When I visited Lazzari last week, I got an excellent pizza, a delicious cocktail, and a history lesson. After hearing raves about the new place on Congress Street in Portland, I was expecting the first two, but I was surprised to learn the background about the moniker. The Lazzaroni (Lazzari is singular) were the poorest of the poor in late-eighteenth century Naples, Italy. “They were beggars, gypsies, and porters,” chef Rich Maggi tells me. “They ate a simple diet. The name reminds me what our food has to be. It’s uncomplicated; it’s about honestly feeding the people who live and work.” While the menu is not much more than pizza, small plates, and salads, each dish is done with great care, using some surprising ingredients. The grilled beets have something that made me keep going back for more, different than the ubiquitous beet salads. “It’s the mustard seeds,” says Maggi. The contrast of the warm beets, cool herbs, and pickled red onion, along with a tangy dressing, make this dish a superb starter. The grilled octopus served with fingerling potatoes and salsa verde is a hit as well.

Maggi, a baker by trade, came to Maine from Brooklyn after losing everything in Hurricane Sandy. He helped open Blue Rooster Food Co., and then had the good fortune to meet Tom Barr. The timing was fortuitous for them both, and the idea of Lazzari was born. Together, long with bar manager Bill Kepsert and another employee, they built out the restaurant with their own hands in the space that formerly housed Mesa Verde. “Rich had never even held a power tool,” says Barr. “It was a shared effort, and by the end of the project, we were all seasoned construction workers.” The renovation took longer than expected, but it’s been worth the wait. An exposed brick wall behind the bar was a happy surprise, and now contributes a warm, rustic element. Tables are made from old bowling alley lanes pulled from the basement. Barr’s brother Justin Barr, a glass artist, created the red-orange fixtures that give off a warm glow at night. “The design of the space presented itself as we went along. This is a place built by people who have spent their lives working in restaurants,” Barr says. “Everything reflects that.”
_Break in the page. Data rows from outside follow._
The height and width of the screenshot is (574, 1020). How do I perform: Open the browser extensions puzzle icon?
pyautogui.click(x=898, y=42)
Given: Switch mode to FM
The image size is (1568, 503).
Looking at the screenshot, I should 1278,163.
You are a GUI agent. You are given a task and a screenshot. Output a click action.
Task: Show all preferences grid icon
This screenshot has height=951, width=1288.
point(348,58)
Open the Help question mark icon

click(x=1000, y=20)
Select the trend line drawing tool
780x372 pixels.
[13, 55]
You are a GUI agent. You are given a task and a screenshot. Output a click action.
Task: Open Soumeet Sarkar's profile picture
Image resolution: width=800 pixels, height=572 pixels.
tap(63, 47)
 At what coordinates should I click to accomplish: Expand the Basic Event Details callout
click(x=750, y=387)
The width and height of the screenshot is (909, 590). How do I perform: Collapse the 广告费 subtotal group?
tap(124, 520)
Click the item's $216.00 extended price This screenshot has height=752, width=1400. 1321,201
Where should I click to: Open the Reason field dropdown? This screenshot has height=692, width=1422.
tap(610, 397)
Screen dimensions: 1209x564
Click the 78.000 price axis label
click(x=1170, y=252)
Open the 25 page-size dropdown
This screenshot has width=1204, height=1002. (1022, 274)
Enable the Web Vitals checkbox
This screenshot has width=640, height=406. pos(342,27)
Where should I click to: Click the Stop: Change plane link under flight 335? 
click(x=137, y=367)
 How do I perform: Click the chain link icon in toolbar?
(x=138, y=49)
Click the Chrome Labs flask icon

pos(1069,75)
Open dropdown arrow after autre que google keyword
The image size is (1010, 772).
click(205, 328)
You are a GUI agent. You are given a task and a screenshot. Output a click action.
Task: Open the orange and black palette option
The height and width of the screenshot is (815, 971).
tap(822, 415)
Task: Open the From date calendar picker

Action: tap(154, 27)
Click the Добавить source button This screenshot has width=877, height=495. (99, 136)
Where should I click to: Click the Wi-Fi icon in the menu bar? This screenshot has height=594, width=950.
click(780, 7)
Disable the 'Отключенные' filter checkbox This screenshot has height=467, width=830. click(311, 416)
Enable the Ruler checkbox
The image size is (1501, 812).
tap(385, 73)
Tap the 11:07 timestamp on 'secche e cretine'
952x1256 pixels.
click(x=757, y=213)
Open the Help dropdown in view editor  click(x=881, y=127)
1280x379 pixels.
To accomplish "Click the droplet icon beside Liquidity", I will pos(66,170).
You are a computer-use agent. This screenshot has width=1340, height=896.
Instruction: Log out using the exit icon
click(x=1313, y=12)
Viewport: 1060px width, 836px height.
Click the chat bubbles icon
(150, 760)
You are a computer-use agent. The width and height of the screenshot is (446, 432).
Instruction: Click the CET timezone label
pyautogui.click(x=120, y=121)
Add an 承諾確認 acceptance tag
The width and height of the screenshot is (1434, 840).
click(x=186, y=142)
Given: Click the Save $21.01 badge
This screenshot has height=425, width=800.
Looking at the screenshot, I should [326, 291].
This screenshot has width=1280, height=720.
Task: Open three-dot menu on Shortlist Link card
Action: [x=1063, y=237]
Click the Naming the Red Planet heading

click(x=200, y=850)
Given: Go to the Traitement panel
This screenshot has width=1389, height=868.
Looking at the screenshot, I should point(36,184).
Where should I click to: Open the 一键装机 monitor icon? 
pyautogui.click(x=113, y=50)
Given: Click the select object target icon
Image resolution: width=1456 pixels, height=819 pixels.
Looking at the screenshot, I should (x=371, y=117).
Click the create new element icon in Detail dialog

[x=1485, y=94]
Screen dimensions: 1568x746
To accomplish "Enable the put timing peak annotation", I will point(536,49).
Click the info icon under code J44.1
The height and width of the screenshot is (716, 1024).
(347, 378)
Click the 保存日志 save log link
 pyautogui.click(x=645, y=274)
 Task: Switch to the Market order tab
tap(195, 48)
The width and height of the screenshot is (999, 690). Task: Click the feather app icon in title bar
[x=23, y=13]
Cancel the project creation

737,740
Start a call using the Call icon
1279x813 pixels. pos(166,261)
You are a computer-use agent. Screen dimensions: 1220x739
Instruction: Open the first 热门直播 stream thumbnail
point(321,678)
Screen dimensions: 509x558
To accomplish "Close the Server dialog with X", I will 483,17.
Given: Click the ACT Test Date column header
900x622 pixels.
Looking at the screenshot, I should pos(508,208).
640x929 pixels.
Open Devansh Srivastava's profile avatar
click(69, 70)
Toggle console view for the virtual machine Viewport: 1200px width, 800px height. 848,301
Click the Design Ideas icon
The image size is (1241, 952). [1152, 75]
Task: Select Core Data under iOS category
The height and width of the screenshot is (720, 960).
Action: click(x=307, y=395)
At the rear of the restaurant is an enormous, round copper oven, where Maggi bakes pizza. Barr tells me about the hundreds of hours of research he put into finding the right oven. “We set out to make a world-class pizza,” he says, “and we needed the best bread baking oven in the world.” He found it in Skowhegan at Maine Wood Heat Co., exclusive importers of Le Panyol ovens from France. “They built it on site, like Legos,” says Maggi. “It’s the heart of our restaurant.” Maggi developed a dough that he lets age eight to ten days. “Originally pizza was made from dough that was too old to rise,” he explains. “It would be smeared with something, like a tomato, and sold to the Lazzaroni.” The long aging process produces a lighter, more flavorful pizza dough that’s crispier and more durable, as well as easier to digest. “It’s already partially broken down,” says Maggi, “so it doesn’t feel heavy. You don’t feel overly full from eating this pizza.” The Lazzari pizza boasts an outer crust that’s lightly charred and chewy, but the middle is thin and crisp. Toppings are more classical than cutting edge, with the traditional margherita as the bestseller. If you’ve never had white clam pizza, I highly recommend Lazzari’s excellent rendition. Sausage and grilled onions is a favorite, as is the pepperoni with the brilliant addition of hot cherry peppers.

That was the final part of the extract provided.